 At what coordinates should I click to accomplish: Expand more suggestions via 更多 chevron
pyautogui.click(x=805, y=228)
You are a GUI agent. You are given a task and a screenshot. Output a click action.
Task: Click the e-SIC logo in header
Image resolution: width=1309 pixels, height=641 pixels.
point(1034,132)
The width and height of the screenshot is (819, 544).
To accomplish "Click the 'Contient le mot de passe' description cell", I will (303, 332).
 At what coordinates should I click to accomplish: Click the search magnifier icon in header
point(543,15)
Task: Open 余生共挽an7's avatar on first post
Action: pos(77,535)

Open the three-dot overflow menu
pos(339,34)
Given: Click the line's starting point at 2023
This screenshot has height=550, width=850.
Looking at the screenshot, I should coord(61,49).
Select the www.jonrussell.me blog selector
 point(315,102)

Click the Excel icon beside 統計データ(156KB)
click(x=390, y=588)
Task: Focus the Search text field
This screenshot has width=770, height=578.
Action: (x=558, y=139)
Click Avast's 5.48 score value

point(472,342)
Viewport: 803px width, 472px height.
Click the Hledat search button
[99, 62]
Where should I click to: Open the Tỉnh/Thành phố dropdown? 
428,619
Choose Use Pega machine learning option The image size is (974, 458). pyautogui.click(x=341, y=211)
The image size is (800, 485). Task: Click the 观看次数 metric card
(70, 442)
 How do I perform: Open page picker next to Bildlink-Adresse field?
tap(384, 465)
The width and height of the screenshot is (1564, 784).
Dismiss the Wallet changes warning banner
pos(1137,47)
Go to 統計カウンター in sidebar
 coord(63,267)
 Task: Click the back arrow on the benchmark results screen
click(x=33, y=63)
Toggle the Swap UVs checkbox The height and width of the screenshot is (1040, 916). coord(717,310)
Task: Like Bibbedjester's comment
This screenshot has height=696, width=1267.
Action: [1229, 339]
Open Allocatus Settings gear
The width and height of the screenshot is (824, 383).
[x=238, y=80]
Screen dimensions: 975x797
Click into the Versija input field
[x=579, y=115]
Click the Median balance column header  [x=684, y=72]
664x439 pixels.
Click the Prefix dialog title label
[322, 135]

→ **WHAT IS EXPECTED**:
An exact copy is needed of the lines from the one containing "Screen dimensions: 975x797" through the end of the records.

→ **ANSWER SECTION**:
Screen dimensions: 975x797
Click into the Versija input field
[x=579, y=115]
Click the Median balance column header  [x=684, y=72]
664x439 pixels.
Click the Prefix dialog title label
[322, 135]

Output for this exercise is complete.